Stand: 04.09.2016 11:04 Uhr

Philipp Schmids Pilgerblog: "Reich beschenkt"

von Philipp Schmid

Tag 4

Zeit für Neues. Hätte man in diesen Tagen nicht etwas Außergewöhnliches, etwas Spektakuläres machen können? Eine Reise nach Bali oder nach New York? Mal abgesehen davon, dass wir fünf uns niemals zu einer solchen Reise zusammengefunden hätten - ich glaube, jeder von uns würde sagen: "Nein!"

Diese ständige Suche nach neuen Reizen, neuen Eindrücken, neuen Kicks macht uns blind für das Schöne vor der eigenen Haustür. Und für das Schöne in uns. Unterwegs ist uns viel begegnet, Menschen, Natur - während wir von einer Beobachtung zur anderen laufen, werden wir sensibel. Ich bin in den letzten Tagen sehr sensibel geworden - und eigentlich verwenden wir das Wort falsch. "Ui, der ist sensibel, da muss man aufpassen!" Nein. Die Sinne weit zu machen, Augen Nase Mund und Ohren aufzusperren, führt uns zu uns selbst.

Wie Marcel Proust geschrieben hat: "Die wahre Entdeckungsreise besteht nicht darin, dass man neue Landschaften aufsucht, sondern darin, mit frischen Augen zu sehen." Auf dem Weg kommen wir zur "Besinnung" - nehmen wahr, was um uns herum ist. Mein morgendliches Erlebnis mit einem krähenden Hahn habe ich in Grimmen der Küsterin erzählt, die geantwortet hat: "Ach, den hör ich schon gar nicht mehr.“

Wann verlernt man Staunen? Wann kommt die Zeit im Leben, dass wir sagen, "Kenn ich schon, weiß ich schon, alles schon mal dagewesen."? Bei meinen Kindern kann ich wieder staunen lernen. Ich werde nie das Gesicht meiner kleinen Tochter vergessen, als sie zum ersten Mal in eine Banane gebissen hat. Ich habe hier die herrlichsten Birnen, Pflaumen und Mirabellen direkt vom Baum gegessen. In manchen Momenten bin ich ganz klar. Wenn ich frühmorgens als erster aufstehen, draußen sitze, die Welt spüre, kann ich die ganzen Erlebnisse, Erfahrungen, Gefühle praktisch vor mir sehen - aber wenn ich danach greife, zerfällt dieser Kosmos wieder in einzelne Teile.
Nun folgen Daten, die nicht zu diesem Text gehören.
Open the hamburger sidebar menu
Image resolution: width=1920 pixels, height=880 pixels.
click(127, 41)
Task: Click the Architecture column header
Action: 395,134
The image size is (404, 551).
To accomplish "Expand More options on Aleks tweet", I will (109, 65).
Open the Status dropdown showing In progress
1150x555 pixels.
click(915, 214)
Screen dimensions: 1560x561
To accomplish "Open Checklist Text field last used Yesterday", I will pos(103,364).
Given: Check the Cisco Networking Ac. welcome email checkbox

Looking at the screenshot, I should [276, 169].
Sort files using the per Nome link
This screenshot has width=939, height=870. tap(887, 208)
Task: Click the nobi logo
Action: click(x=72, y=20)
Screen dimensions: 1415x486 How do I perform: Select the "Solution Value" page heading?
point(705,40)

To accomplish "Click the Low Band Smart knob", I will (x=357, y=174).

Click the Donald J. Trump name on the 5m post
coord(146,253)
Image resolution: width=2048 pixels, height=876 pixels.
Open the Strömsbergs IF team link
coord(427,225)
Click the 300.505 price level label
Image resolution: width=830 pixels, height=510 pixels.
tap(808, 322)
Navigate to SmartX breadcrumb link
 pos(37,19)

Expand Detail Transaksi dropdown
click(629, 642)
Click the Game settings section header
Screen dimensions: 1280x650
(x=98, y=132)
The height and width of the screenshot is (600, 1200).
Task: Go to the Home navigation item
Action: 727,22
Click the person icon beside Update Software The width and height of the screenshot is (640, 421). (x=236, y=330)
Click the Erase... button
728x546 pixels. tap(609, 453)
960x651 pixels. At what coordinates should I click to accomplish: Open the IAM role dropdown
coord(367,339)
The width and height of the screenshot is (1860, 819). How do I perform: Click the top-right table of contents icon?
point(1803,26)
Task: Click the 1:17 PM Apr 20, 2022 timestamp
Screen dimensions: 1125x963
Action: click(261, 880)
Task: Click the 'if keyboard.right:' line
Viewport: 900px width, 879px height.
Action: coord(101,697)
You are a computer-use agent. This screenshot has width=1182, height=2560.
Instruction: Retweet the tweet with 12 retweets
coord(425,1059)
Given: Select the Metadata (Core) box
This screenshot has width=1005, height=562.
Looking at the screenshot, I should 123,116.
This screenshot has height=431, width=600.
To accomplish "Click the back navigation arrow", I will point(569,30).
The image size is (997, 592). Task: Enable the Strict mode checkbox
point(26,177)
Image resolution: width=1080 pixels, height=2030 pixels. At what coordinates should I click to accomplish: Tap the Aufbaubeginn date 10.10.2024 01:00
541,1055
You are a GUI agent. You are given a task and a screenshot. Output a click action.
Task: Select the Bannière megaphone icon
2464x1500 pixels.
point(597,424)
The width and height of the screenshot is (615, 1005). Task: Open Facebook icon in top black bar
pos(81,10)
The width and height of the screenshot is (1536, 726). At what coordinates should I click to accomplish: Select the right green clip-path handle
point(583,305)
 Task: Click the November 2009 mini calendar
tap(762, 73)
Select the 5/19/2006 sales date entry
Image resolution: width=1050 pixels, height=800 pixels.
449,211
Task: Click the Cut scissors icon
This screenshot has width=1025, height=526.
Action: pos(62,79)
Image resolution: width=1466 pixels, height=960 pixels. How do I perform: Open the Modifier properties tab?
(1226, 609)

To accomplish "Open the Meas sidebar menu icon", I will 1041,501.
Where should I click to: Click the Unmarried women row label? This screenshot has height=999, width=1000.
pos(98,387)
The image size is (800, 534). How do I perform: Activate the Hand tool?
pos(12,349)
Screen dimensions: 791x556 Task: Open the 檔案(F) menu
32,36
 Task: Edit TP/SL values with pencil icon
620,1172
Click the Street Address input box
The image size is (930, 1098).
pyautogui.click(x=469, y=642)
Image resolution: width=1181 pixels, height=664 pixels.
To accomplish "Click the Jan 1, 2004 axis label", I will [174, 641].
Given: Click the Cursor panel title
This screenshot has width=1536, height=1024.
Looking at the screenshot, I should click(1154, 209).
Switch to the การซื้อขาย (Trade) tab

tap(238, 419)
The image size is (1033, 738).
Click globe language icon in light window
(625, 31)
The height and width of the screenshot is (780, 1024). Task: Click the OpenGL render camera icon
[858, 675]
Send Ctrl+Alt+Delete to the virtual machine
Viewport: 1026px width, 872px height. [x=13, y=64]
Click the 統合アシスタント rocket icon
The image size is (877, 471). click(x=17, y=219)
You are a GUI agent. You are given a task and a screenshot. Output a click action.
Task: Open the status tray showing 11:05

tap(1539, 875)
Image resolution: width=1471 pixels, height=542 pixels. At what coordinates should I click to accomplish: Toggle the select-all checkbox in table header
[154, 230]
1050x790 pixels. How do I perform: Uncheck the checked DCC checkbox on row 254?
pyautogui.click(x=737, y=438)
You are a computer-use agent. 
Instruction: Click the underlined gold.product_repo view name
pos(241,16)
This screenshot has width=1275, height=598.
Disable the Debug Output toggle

Wir haben uns sehr gut kennengelernt auf dieser Reise - ich könnte zu jedem der vier anderen auf Anhieb zehn Charaktereigenschaften und Eigenheiten nennen. Ein wenig fürchte ich mich davor, dass von diesen vielen Facetten, die ich auch an mir entdeckt habe, dann doch wieder nur ein Teil bleibt, der kein ganzes Bild ergibt. Es ist außergewöhnlich - und Gewohnheit ist der Feind des Staunens. Das Bekannte neu erleben, im Alltag das kleine Glück entdecken, sein Leben mit vielen besonderen Momenten verbinden, das hebt die Zeit auf. Wie kleine Steine über einen Fluss, die uns zu neuen Ufern bringen. Jeden Tag dasselbe tun müssen - damit müssen wir leben. Noch schlimmer ist allerdings: Jeden Tag dasselbe denken und fühlen. Es gibt Wege.